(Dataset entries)

--- START ---

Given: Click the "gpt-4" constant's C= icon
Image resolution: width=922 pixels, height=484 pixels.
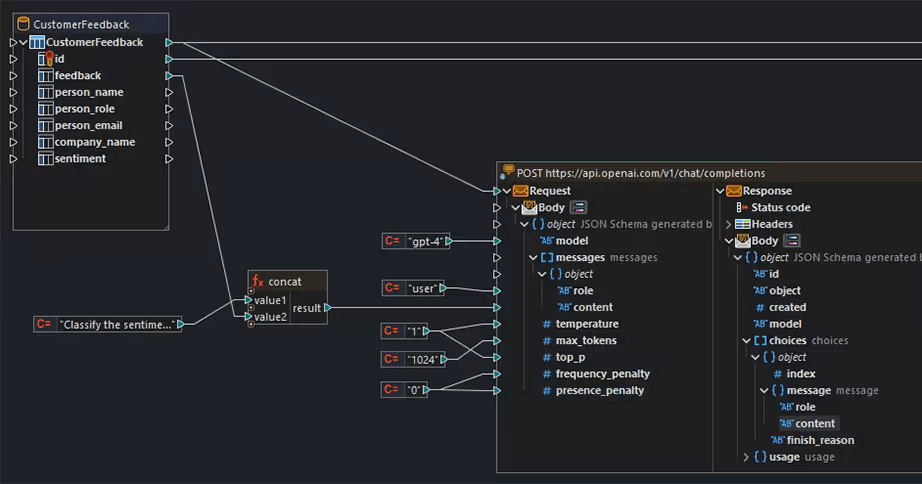Looking at the screenshot, I should [x=391, y=241].
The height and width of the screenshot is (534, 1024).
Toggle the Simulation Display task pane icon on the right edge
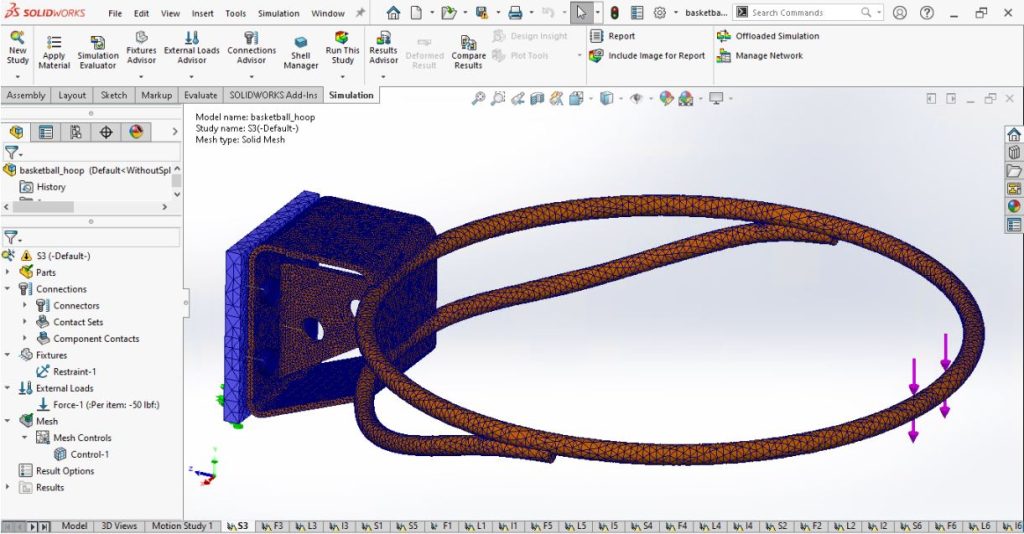point(1014,188)
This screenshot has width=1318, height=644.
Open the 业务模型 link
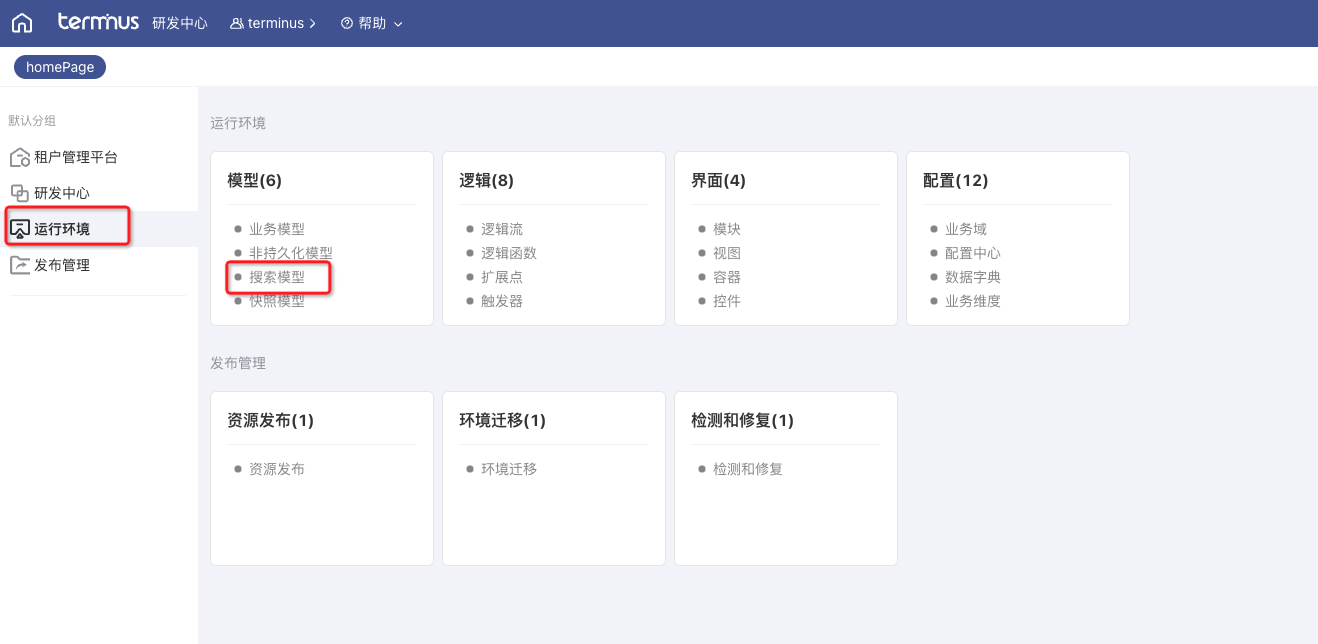point(277,229)
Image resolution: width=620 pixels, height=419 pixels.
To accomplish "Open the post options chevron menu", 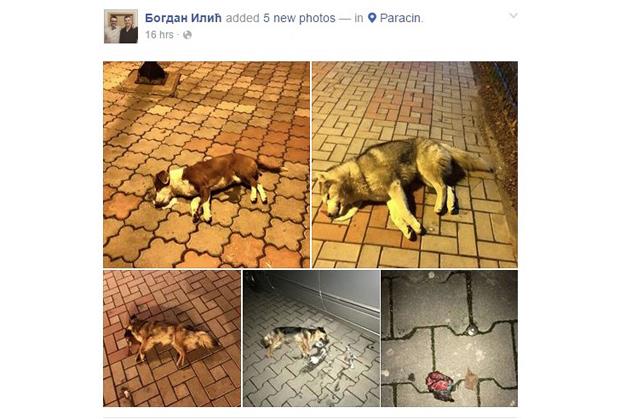I will click(513, 15).
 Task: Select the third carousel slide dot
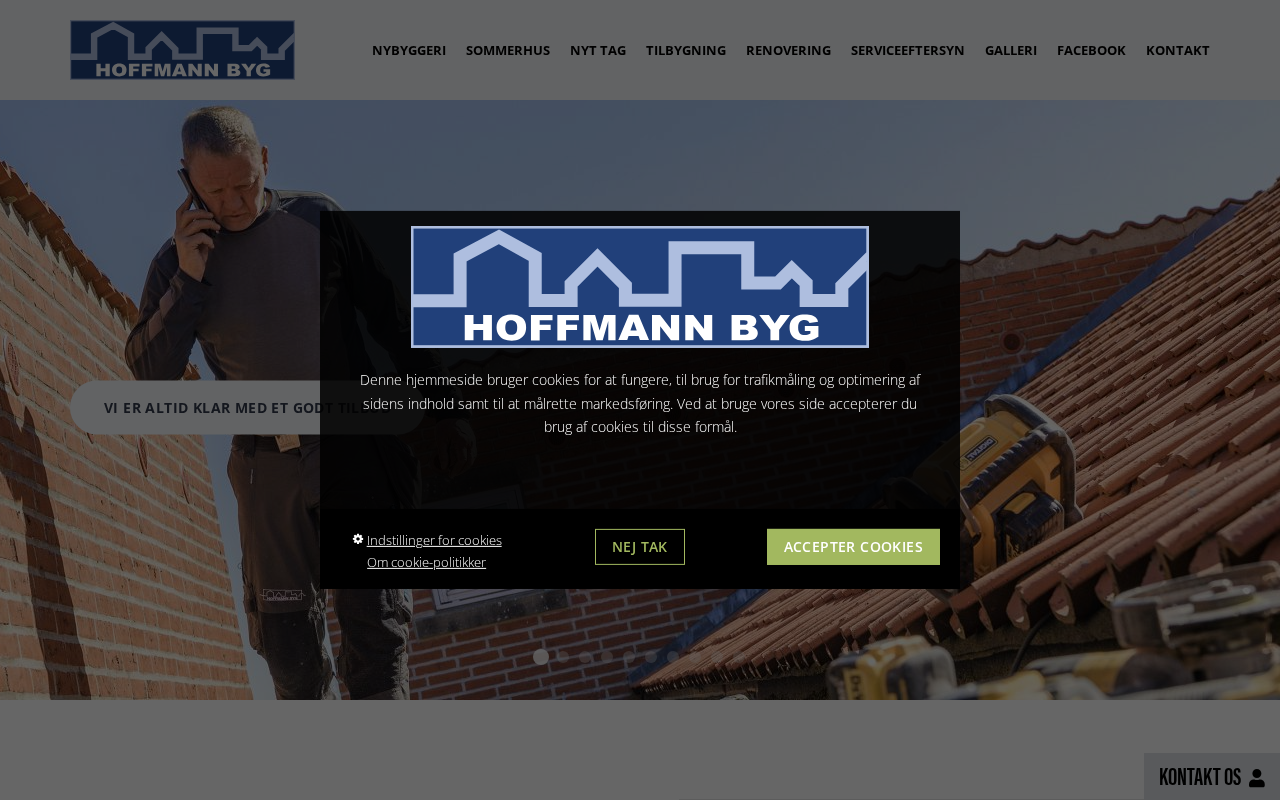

--- END ---

The response should consist of the lines above from the first through the one containing "Image resolution: width=620", transcribed exactly, with every picture left out.

#### [Output of the exercise]
Given: Click the "gpt-4" constant's C= icon
Image resolution: width=922 pixels, height=484 pixels.
Looking at the screenshot, I should [x=391, y=241].
The height and width of the screenshot is (534, 1024).
Toggle the Simulation Display task pane icon on the right edge
point(1014,188)
This screenshot has width=1318, height=644.
Open the 业务模型 link
point(277,229)
Image resolution: width=620 pixels, height=419 pixels.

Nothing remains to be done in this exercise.